I remember the day I met Anne. “Hello, I am “Ah-nee Ng’ang’a, pronounced like ‘hang’ without the ‘h’.” It was the most beautiful accent I had ever heard coming from the most stunning woman I had ever seen. Standing before me was my new work colleague. Little did I know at the time, her exterior beauty is overshadowed by the beauty she possesses inside. She was soon to be one of my dearest friends, my sister/family in IL, the surrogate wife to my husband and my son’s first love.
Anne came to work as a product manager at our company which meant I would work closely with her. She is one of the most astute and intuitive business persons I have had the pleasure of working with, and I have worked with some brilliant people. While work may have brought us together, our friendship flourished outside of work. Dan cooked dinner for Anne at our house (Lord knows, I didn’t want to kill her with my cooking) and Anne would have us to her house for traditional Kenyan meals. Anne always had a glass pitcher of water in her fridge. I found this elegant and traditional – just like Anne. We even had the pleasure of meeting and dining with her family when they visited from Kenya.
We had no family in IL and soon Anne became our family. In 2008, I had planned a surprise “Que Sirah, Siraz” Birthday Party for Dan consisting of 10 friends and a chef/sommelier. 6 courses, 6 wines…and 6 days after planning, we found out I was pregnant. We weren’t ready to share the news with anyone because it was still early in the pregnancy, so I needed help covering why I wasn’t drinking at the wine birthday party I planned. Anne was the first to know about our pregnancy with Sam, after my mom. We found Fre, non-alcoholic wine, so with each course, Anne and the sommelier, on the sly, kept my glass filled and no one knew the better.
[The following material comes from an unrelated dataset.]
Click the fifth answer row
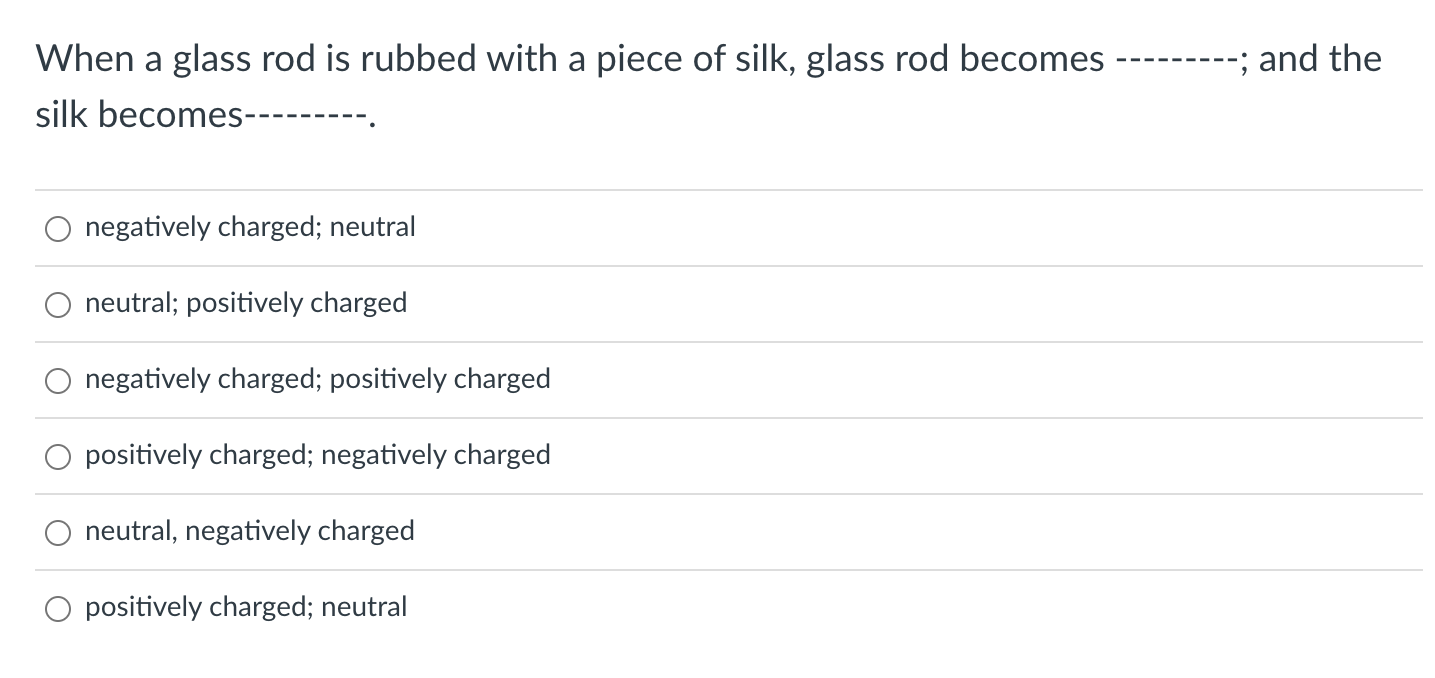 coord(400,532)
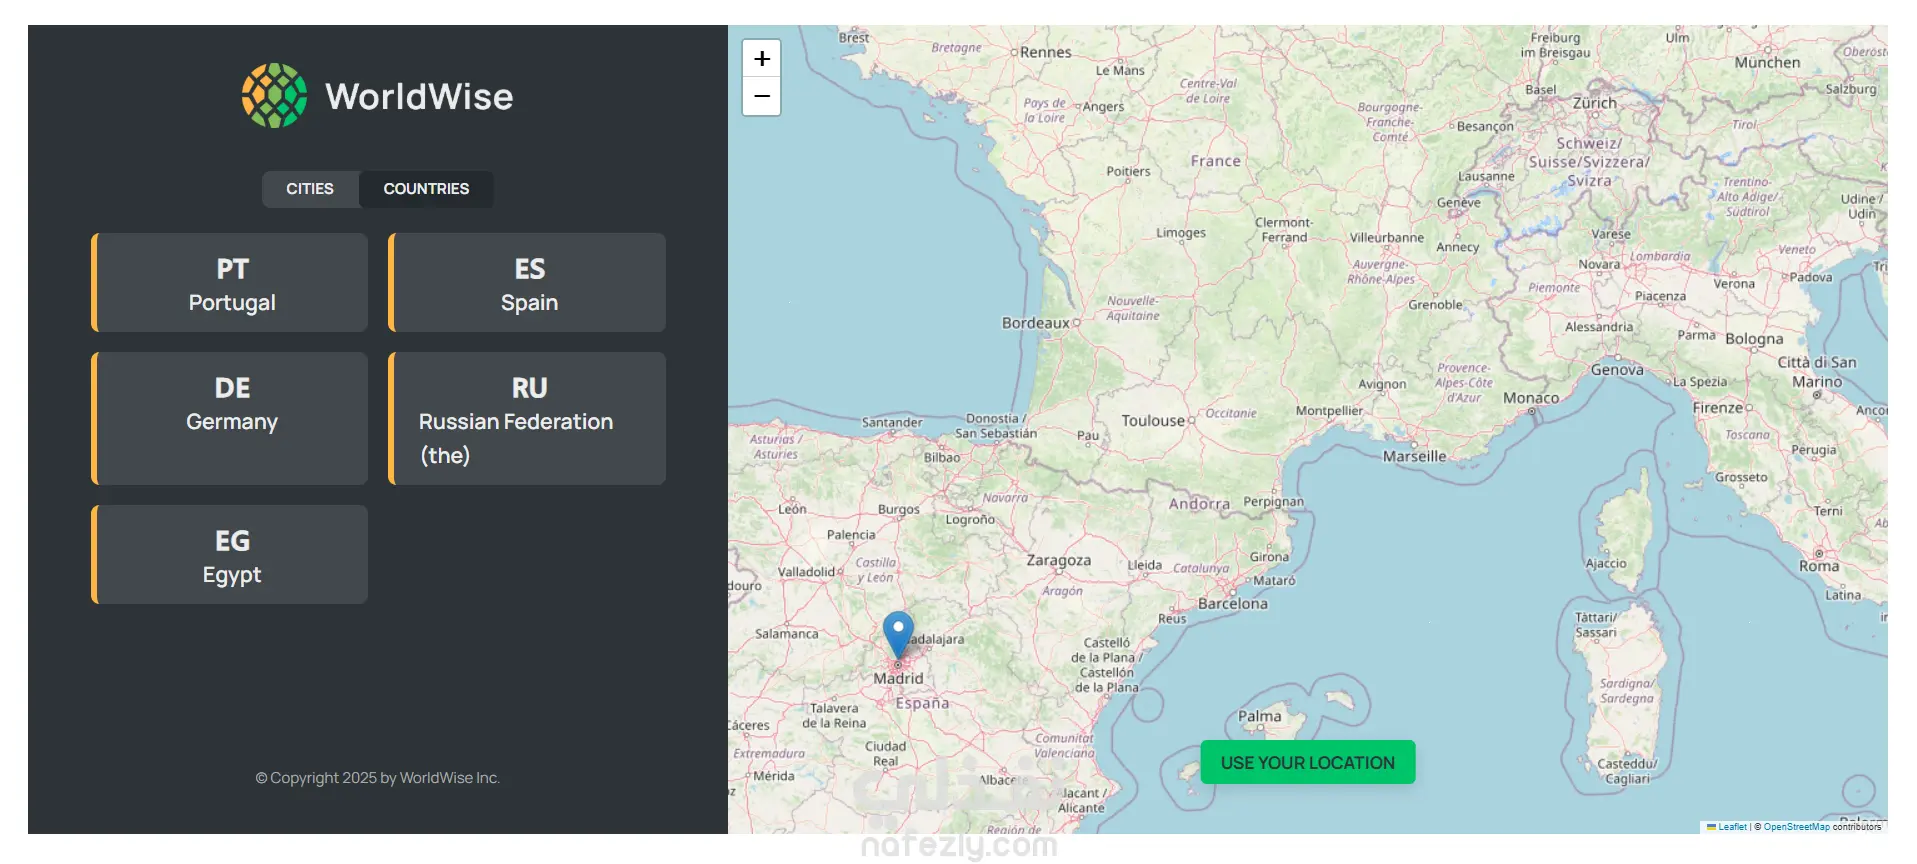Viewport: 1917px width, 864px height.
Task: Open the Egypt country card
Action: tap(231, 554)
Anne is cultured, as is Dan. (Anne is well-mannered, unlike Dan at times). They have a love and appreciation for the Arts. I, on the other hand, am still developing this appreciation when it comes to certain arts such as the symphony. While I enjoy some symphonies, others hurt my ears. I have a hearing loss in one ear and the violin sometimes pierces to the point of pain for me. Anne, therefore, was a wonderful surrogate wife, performing duties that I couldn’t, or wouldn’t, such as attending the symphony and opera with Dan. It made me happy knowing my friend and my husband were having a lovely time doing something they enjoyed and sharing that experience.
Anne is so kind, thoughtful, gracious, understanding…and the list goes on. I am not always these things. Nor is Dan, and as much as Dan and I love each other, our words can be hurtful to those we love the most, including each other. The level of comfort is there so the filter comes off. Yet, we would never speak to a friend using that tone, those words. Dan and I began to use “Would you speak to Anne that way?” It helps us to refocus and re-frame the words. That said, Dan is a joker and would periodically say something inappropriate to Anne, then turn to me and say “Yep, I would say that to Anne!” We still use the “Anne standard” in our home.
With the birth of our son, “AnneNganga” was born again. Sam loved Anne and from the moment he could speak, it was always “AnneNganga,” not “Anne,” not “Aunt Anne,” but “AnneNganga.” All one word, all of the time. My little man LOVED this lady. Even after Anne moved back to the east coast, Sam needed his AnneNganga-fix, so we often would Skype with her. To this day, when Dan and I mention “Anne,” he will say “You mean AnneNganga?”
When Anne married Van, the most incredible, sensitive, understanding, loving, respectful man in this world (Sorry, Dan), Sam’s world was ROCKED. He couldn’t accept this new man in his woman’s life. Upon meeting Van for the first time, Sam informed him, “You can be her brother, but you cannot be her husband.” It wasn’t until a year later that Sam started to accept Van as her husband and only after Sam gave Van a complete run for his money. Like the rest of the world, Sam finally came to realize that Van completes Anne. Individually, they are both amazing, yet together they are a bigger entity of love and compassion for the world and the people in it.
AnneNganga Wilson – I love you, my friend, and I am so happy to celebrate your 40th birthday with you and all of your amazing family and friends. To quote one of the lovely ladies from your party “this was the most amazing, authentic party.” I wouldn’t expect anything less from the most amazing and authentic, gentle and caring person I know.